Recent research suggests DNA repeats play critical roles in cellular regulatory functions and disease development. Also, repeat variability among different species, or the same species, is an important indicator for the development of specific phenotypes. Similarities in repetitive sequences among different species have been shown to indicate deeply conserved functions. Patterns such as ultra conserved elements (UCEs), tandem repeats, and palindromes have been of interest. Researchers utilize various computational approaches to aid in the identification of each of these types of patterns. The challenge associated with identifying repeats across a collection of genomes arises from the amount of data stored within DNA. The human genome alone consists of more than 3.1 billion base pairs, and intermediate data generated by alignment- and hash-based approaches are substantial. This sort of all-against-all analysis on a large collection of genomic sequence data often requires data to be reprocessed when new genomes are collected.
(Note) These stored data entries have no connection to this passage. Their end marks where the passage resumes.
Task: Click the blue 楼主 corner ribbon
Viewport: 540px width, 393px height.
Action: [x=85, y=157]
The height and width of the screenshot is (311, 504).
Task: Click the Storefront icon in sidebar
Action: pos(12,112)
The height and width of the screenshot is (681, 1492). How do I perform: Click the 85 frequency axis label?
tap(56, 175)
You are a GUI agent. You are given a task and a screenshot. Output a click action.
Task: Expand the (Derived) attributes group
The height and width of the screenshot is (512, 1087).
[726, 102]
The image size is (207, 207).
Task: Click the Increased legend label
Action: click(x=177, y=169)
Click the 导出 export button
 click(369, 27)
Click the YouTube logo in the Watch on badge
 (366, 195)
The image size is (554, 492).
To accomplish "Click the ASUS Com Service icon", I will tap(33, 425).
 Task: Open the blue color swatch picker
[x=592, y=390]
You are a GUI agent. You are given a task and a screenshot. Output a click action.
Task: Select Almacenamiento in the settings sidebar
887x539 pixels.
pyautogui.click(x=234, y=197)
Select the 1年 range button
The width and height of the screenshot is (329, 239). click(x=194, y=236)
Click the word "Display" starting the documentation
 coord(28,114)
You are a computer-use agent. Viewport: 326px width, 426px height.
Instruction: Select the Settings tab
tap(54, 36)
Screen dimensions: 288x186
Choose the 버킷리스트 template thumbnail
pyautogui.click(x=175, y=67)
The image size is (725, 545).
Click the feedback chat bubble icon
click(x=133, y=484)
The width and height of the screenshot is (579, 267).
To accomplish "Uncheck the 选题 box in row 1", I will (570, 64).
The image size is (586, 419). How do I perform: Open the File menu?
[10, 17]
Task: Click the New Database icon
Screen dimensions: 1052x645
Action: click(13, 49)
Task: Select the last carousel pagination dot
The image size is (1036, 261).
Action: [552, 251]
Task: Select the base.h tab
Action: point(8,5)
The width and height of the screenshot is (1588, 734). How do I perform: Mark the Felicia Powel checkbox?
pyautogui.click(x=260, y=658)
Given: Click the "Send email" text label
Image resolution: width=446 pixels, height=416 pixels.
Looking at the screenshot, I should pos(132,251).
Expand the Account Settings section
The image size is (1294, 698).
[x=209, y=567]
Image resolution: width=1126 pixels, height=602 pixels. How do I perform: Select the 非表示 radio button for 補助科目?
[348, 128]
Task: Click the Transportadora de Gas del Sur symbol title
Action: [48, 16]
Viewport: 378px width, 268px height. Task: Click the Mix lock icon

To handle data of this scale, we utilize the Hadoop Distributed File System running on a cluster of 11 relatively inexpensive nodes, each containing a quad-core commodity processor. Furthermore, to alleviate redundant computation, intermediate data are organized in HBase, allowing us to incrementally process new genomic data without having to reprocess existing genomes. Our approach lends a cost-effective, flexible, robust, and scalable solution to the challenge of identifying various types of repetitive sequences across a collection of genomes. In this study, we benchmark our method using a collection of 6 genomes, summing to an approximate total of 14.2 billion base pairs. Three case studies are presented, demonstrating a 10.4 times speedup over previous state-of-the-art approaches and linear scalability.